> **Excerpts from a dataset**
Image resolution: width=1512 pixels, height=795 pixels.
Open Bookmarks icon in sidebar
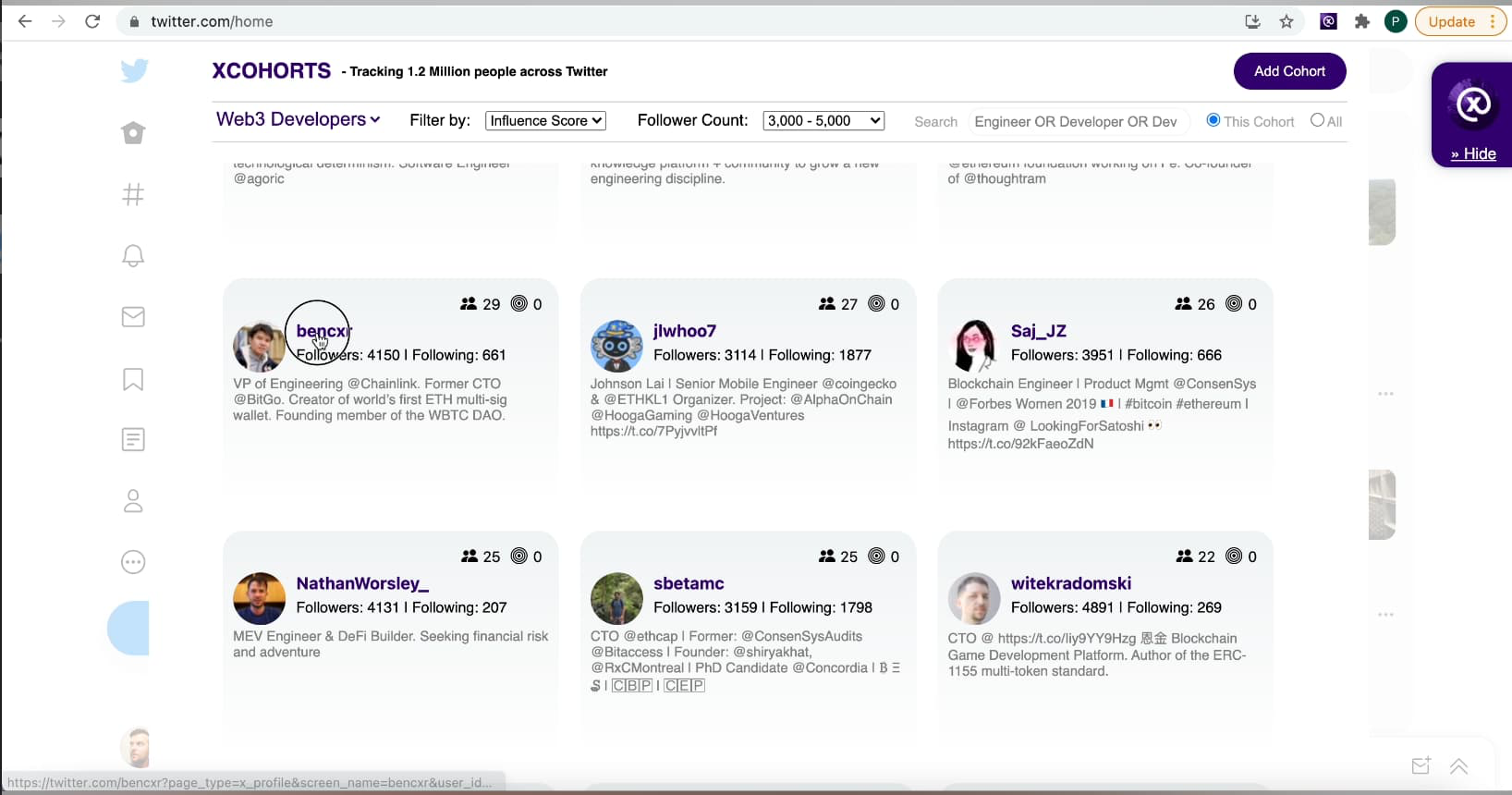pos(133,379)
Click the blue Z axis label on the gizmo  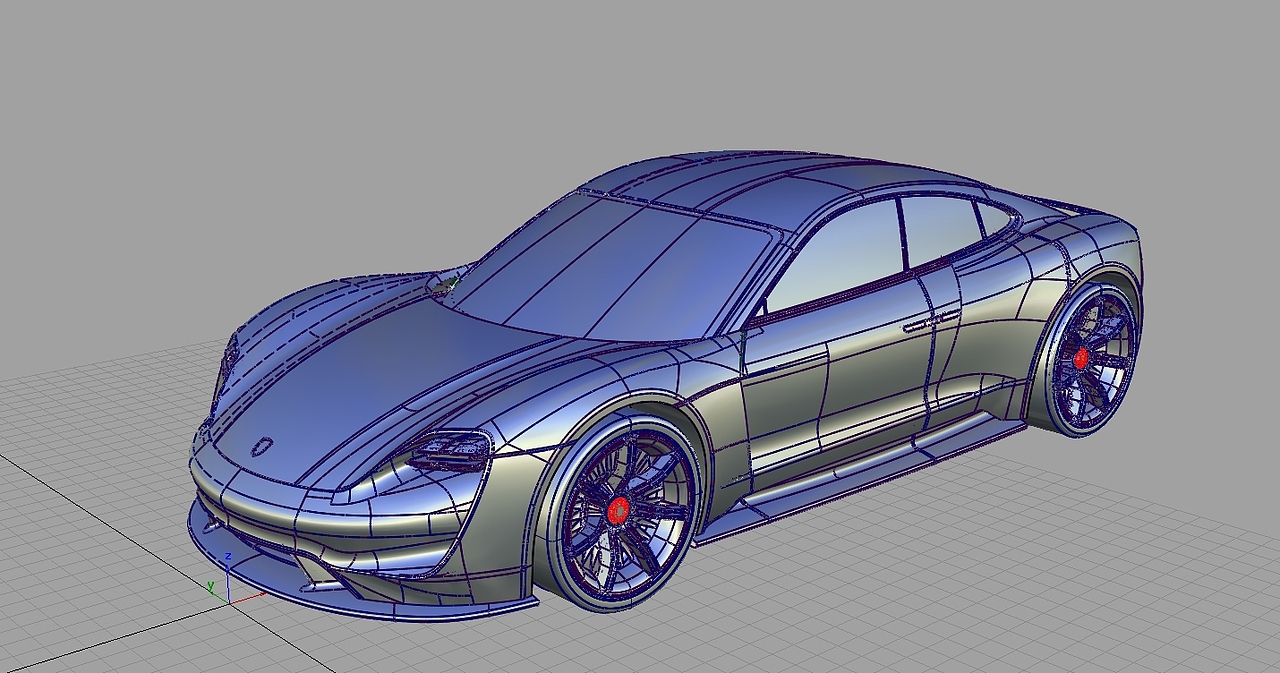tap(228, 556)
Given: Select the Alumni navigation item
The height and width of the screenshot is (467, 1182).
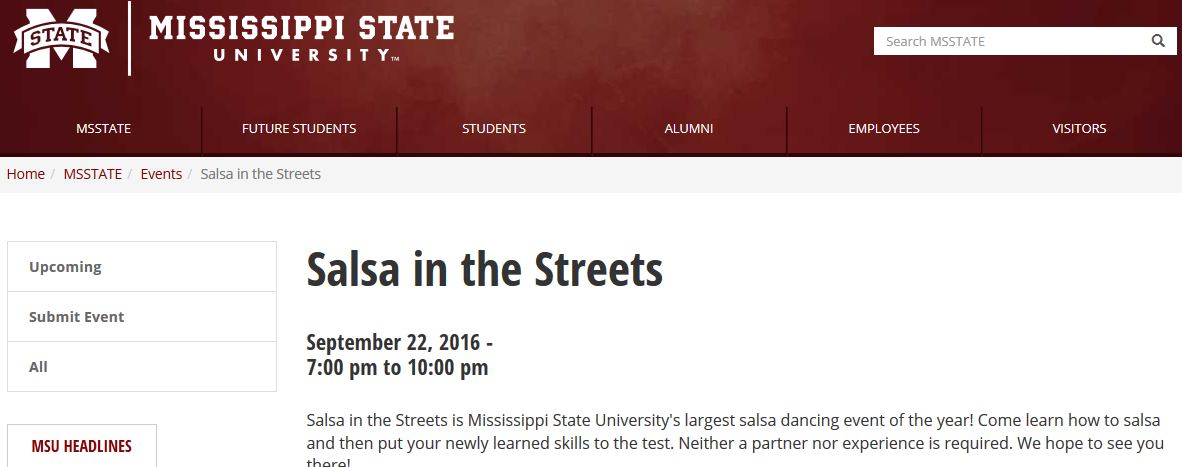Looking at the screenshot, I should click(688, 129).
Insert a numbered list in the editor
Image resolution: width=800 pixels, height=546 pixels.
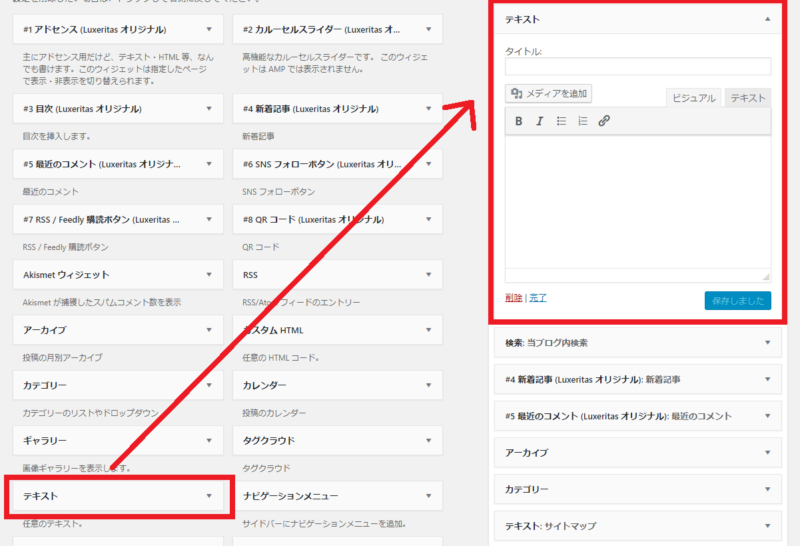(583, 121)
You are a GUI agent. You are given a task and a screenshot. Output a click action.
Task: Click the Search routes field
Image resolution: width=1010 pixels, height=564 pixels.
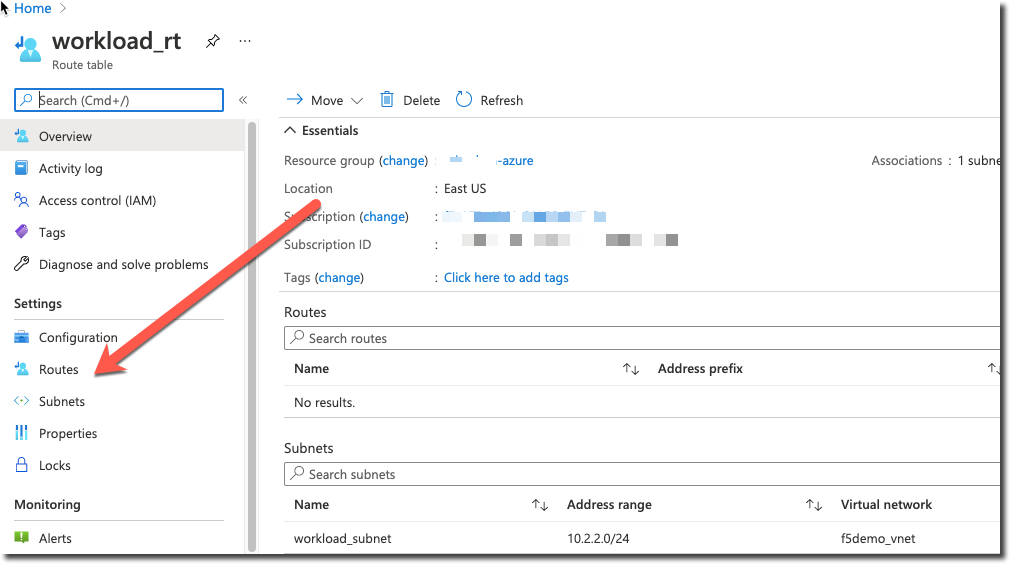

> **WHAT YOU ARE ASKED TO DO**
Once the line containing "The height and" is found, copy it and each line after it through the end of the entries above exactly; nothing else, and no pictures.

> **RESULT**
The height and width of the screenshot is (467, 1182).
Looking at the screenshot, I should click(688, 129).
Insert a numbered list in the editor
Image resolution: width=800 pixels, height=546 pixels.
(583, 121)
You are a GUI agent. You are given a task and a screenshot. Output a click action.
Task: Click the Search routes field
Image resolution: width=1010 pixels, height=564 pixels.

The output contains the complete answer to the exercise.